プロメテウスの復讐〜わたしの愛した黒豹執事〜

永遠の二人


 ディートリヒは、長い間貴族たちに仕え人の性質を熟知し、そして彼の思慮(しりょ)深さから、スラティナ地方を治めていたヴェードル王国の人族の王と外交をしました。
 ヴェートル王国は隣国との間でここ数年何度も武力衝突し、常に侵略の脅威(きょうい)にさらされていたのです。
 獣人(オノレ)達がヴェートル王国の強力な同盟軍になるという条件で、彼らが創世記より故郷としていた場所に独立国を作る事を了承しました。
 創生の時代から住んでいた獣人たちとは異なり、人族にとってこの地方の過酷な厳しい冬を乗り越えるには、彼らから与えられた炎を使っても、毎年大変な財政赤字となっていたようでした。
 お父様をはじめ、リーデンブルク辺境伯は獣人たちを蔑み、先人の知恵に耳を傾ける事をしなかったせいでしょう。
 
 そして新しい夜明けがスラティナ地方に訪れると、かつてはリーデンブルク城だったその場所に、新たな獣人の王が君臨しました。獣人(オノレ)を奴隷として扱う事を禁止し、人と獣人が住むこの場所を『ルサリィ』と名付けたのです。

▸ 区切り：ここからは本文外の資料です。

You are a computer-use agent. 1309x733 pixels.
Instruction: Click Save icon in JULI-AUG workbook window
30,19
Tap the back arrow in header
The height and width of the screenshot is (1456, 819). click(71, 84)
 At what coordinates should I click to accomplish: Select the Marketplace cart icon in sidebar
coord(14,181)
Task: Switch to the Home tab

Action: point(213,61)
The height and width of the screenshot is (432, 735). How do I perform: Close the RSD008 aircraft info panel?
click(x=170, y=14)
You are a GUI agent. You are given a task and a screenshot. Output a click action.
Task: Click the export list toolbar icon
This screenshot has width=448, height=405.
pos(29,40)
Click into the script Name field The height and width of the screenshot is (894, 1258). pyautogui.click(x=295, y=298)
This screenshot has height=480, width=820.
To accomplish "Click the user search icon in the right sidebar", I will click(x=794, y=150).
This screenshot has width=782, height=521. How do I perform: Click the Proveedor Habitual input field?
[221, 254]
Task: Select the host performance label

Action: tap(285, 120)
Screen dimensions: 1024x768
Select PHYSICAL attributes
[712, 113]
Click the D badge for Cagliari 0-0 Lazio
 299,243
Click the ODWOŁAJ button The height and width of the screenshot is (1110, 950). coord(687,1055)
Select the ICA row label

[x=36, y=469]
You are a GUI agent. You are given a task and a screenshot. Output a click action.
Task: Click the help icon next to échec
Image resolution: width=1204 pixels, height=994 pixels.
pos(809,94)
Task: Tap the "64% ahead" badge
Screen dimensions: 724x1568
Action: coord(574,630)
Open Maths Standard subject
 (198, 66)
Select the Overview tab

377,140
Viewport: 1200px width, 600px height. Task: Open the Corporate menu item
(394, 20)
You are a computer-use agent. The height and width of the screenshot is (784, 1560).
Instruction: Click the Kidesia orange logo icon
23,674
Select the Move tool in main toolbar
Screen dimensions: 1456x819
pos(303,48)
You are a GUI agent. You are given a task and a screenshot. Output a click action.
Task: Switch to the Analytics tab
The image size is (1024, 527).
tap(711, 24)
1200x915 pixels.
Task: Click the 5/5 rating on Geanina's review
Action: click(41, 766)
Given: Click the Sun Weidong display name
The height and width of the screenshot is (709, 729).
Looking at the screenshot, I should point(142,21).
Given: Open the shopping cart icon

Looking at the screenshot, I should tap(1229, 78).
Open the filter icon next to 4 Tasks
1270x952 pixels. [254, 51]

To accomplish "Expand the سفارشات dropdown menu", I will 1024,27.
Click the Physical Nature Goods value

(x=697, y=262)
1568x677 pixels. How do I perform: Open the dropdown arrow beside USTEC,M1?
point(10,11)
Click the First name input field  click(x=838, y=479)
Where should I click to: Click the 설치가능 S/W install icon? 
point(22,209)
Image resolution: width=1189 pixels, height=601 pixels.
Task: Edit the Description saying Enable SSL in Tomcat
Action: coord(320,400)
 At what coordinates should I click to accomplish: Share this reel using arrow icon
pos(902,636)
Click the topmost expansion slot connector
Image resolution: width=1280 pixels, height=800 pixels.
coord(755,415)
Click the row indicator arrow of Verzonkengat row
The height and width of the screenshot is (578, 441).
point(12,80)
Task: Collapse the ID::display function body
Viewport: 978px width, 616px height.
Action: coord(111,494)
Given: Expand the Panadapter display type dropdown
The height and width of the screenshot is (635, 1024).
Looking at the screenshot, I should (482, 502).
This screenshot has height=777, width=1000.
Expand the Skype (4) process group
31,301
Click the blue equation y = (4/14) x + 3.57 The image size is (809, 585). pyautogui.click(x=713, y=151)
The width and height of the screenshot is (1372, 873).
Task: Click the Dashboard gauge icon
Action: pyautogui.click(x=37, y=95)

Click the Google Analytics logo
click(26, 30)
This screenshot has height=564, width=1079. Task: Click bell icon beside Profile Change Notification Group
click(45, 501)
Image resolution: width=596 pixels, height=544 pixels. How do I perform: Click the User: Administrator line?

 ルサリィに長い冬が訪れ、やがて雪解けが始まり、美しい花々が芽吹き始める頃、私は赤い絨毯の上でレースの刺繍が施された美しいドレスを着てゆっくりと歩き始めていました。
 私とディートリヒの両側には親族はいないけれど、ルサリィを支える人々と獣人達がそれぞれこの日を祝うかのように、誰もが笑みを浮かべて私達を見守っていました。
 純白のヴェールを被って、豊穣の女神エルザの象の前まで互いに長かったこの道のりを噛みしめるかのように歩いていきます。
 雪の結晶が天から降り注いで、雲の隙間から淡い太陽の光柱が差し込む光景は、それはそれは美しく清らかで、まるで童話の世界のようでした。
 私は、美しい光景の中、前方から歩み寄ってくる最愛の人の存在に子供のように胸を高鳴らせていました。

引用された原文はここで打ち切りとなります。